Après la prise de Gironne, le maréchal Augereau avait dit qu'une grande sévérité était indispensable à la soumission de la Catalogne. Aussi, tous les paysans pris les armes à la main étaient pendus sans miséricorde eux, leurs pères, mères, femmes, fils et filles, à de vastes potences dressées sur la grande route de Gironne à Figuières : la plupart de ces malheureux, en allant à la mort, refusaient les secours de la religion, et périssaient en maudissant, en exécrant leur féroce oppresseur.

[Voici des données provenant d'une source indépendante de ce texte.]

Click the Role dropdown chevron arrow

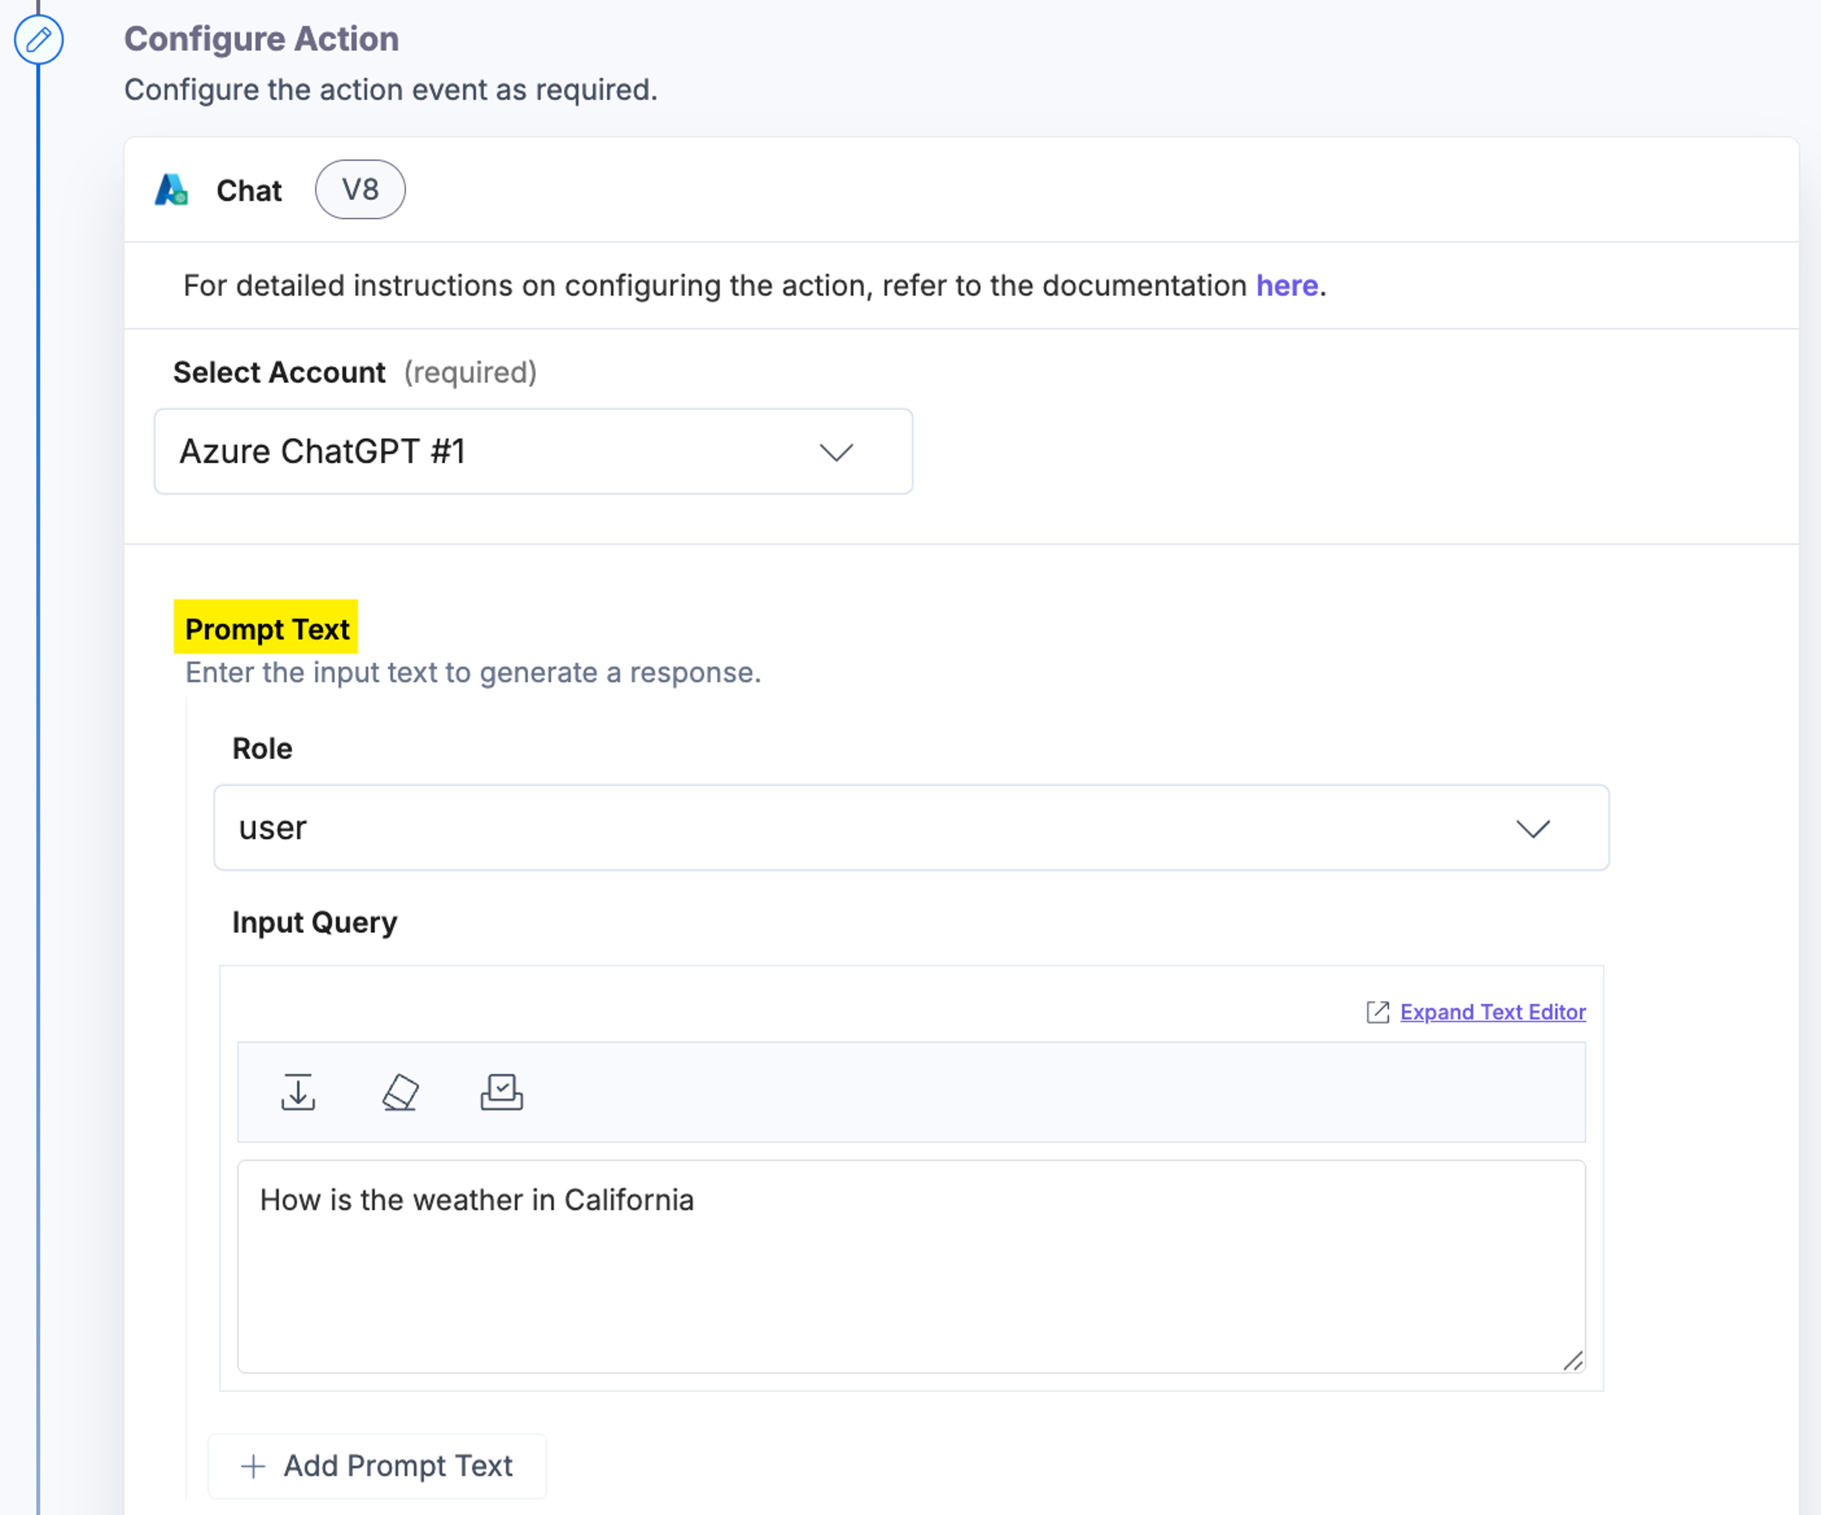tap(1532, 828)
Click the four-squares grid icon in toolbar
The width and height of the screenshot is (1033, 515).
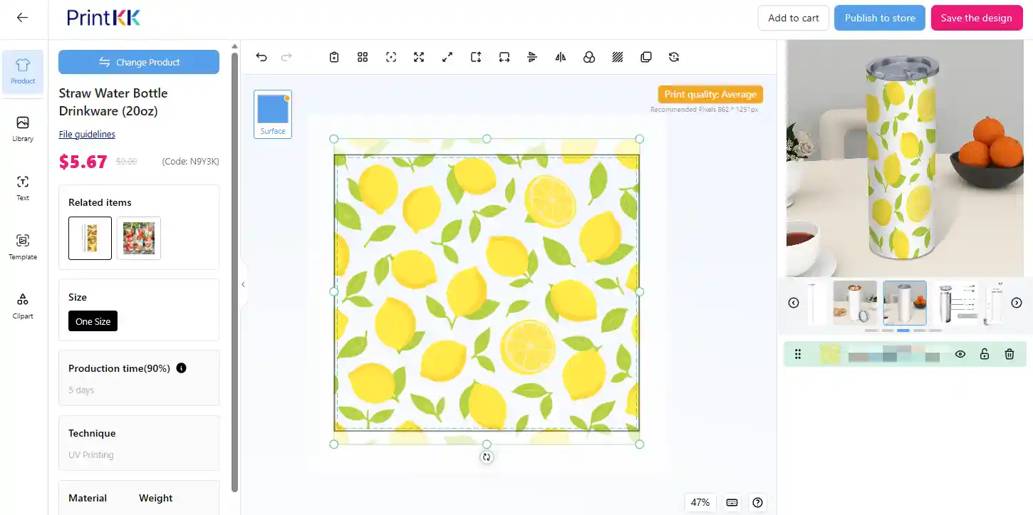363,58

L'on a vu pendre à Barcelone, en 1811 (peu de mois après la prise de Tarragone par le général Suchet), deux malheureux, l'un tailleur, l'autre jardinier, pour avoir dit que Tarragone avait été repris par les Espagnols; madame la duchesse de Bourbon demande au gouverneur de Barcelone la grâce des deux condamnés; elle lui est refusée avec tous les égards dus à une princesse adorée des Barcelonais. L'on a vu et entendu un intendant de Napoléon, se faisant appeler de ******* *****, intrigant déhonté, concussionnaire des plus avides, ancien bas-officier, se réjouir hautement du supplice de ces deux infortunés et se glorifier d'avoir décidé le général, gouverneur de Barcelone, à les faire exécuter !! Cet acte de sévérité révolte même les Français et met le comble à l'exaspération des habitans.

Ce peut aller de pair avec les Lecchi, les Henriod, etc., monstres exécrables dont les Catalans conserveront long-temps le souvenir! Enfin, Augereau fut remplacé dans son commandement, en mai 1810, par M. le duc de Tarente qui adopta, arrivée, un plan de conduite tout-à-fait différent.